The intended conclusion, presumably (given the bizarrely abrupt non-ending), is that expressed by Baron Caproni, when he analogizes war-making planes to the pyramids of Egypt: as terrible as the human cost to build them was, their greatness and immortality were worth it, and the world is the better for them. One can quibble about the facts there (archaeologists apparently regard the pyramids as built by a largely voluntary labor force in the Nile's off-season where agriculture was not possible, which given Malthusian conditions might not've affected standards of living) but the analogy falls flat: I don't wind up convinced that there was anything particularly beautiful about the Zero, much less any enduring eternal beauty which could justify contributing to so many unjustified wars.

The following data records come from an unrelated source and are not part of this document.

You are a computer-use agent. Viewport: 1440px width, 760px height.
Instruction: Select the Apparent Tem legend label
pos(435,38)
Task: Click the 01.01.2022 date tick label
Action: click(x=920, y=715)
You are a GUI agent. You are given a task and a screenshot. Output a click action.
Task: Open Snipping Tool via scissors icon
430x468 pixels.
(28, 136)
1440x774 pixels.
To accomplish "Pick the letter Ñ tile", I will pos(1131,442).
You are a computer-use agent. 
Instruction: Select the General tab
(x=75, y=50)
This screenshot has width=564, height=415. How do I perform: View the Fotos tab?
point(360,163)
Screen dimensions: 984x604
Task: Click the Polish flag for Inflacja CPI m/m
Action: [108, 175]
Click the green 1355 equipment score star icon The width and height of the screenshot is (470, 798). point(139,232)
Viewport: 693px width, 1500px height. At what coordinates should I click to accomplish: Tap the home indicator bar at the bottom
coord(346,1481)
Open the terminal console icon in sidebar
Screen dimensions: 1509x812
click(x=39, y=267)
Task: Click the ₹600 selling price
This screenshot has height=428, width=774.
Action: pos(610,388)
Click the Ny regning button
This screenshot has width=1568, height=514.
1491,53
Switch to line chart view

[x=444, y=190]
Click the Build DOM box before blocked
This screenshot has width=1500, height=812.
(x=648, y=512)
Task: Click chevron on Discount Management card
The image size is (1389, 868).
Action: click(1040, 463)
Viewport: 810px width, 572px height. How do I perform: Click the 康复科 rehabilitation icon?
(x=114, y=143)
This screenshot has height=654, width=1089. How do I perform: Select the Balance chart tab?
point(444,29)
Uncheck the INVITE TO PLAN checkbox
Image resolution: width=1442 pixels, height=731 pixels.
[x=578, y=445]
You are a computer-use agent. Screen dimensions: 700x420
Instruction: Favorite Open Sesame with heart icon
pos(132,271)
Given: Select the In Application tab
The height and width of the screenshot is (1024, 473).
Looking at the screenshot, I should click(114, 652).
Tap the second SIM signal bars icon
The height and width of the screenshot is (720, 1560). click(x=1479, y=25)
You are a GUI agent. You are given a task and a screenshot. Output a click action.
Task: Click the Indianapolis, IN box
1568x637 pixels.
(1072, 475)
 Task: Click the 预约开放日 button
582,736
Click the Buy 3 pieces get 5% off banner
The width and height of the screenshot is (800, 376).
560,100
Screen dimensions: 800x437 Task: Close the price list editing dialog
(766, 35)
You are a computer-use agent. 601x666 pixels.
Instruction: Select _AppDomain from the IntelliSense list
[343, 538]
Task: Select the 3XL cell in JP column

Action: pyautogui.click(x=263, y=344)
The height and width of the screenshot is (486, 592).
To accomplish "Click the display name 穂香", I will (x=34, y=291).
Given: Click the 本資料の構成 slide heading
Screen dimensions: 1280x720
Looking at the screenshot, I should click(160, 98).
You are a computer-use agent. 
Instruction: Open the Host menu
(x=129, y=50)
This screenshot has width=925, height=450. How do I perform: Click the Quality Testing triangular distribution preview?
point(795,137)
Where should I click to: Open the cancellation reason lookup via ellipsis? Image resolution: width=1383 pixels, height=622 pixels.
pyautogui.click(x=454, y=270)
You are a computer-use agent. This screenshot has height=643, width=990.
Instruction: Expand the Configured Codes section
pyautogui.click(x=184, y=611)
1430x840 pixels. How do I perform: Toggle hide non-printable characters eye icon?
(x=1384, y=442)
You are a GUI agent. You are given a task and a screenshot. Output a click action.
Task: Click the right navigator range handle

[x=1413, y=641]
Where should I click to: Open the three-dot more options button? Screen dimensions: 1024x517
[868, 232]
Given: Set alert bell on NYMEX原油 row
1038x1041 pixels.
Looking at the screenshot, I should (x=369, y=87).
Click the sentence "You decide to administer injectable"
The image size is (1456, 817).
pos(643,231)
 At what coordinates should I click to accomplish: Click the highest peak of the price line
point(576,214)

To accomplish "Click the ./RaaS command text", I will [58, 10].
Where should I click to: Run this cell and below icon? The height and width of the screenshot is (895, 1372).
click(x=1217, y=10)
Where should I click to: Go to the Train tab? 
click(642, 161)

Jiro and the other should have, like the proverbial Chinese scholars, declined to serve an evil emperor and retreated to the hills to await a better regime to serve while they tended their gardens. Even after two watches, the rationale comes off as weak despite all the soap opera histrionics. And while the use of Anno as a voice-actor is an intriguing art-mirroring-life choice, ultimately Anno is something of a disappointment in going through the movie in a pleasant monotone. (You can also listen to Anno voice-acting in the _Evangelion_ Addition audio-drama, and to interviews of him like _Hideaki Anno Talks To Kids_ to confirm that he voices Jiro as himself, essentially; I'm always surprised how high-pitched Anno's voice is for such a relatively big guy.) Indeed, the plot and pacing overall are deeply unsatisfactory, and I think I liked the movie considerably less after rewatching it, as all the flaws became much more obvious on a rewatch: frankly, it's kind of boring! Actually, I would have to say that the documentary about TWR, _Kingdom of Dreams and Madness_, was much more interesting than the movie itself...

So the message falls flat. What was good about it then? I would say: the opening dream-flying sequence is indeed lovely in the same way as _Ponyo_'s ship & water animations; the earthquake sequence, though brief, is also good; there are occasional parts of interest in the plane designs and the Caproni dream sequences. Overall, I would rank this as above _From Up On Poppy Hill_ (with its egregiously awful plot twist) or _On Your Mark_ or _Only Yesterday_ (and maybe _The Cat Returns_) but well below the Miyazaki classics like _Castle of Cagliostro_ or _Whisper of the Heart_ or _Ponyo_ etc.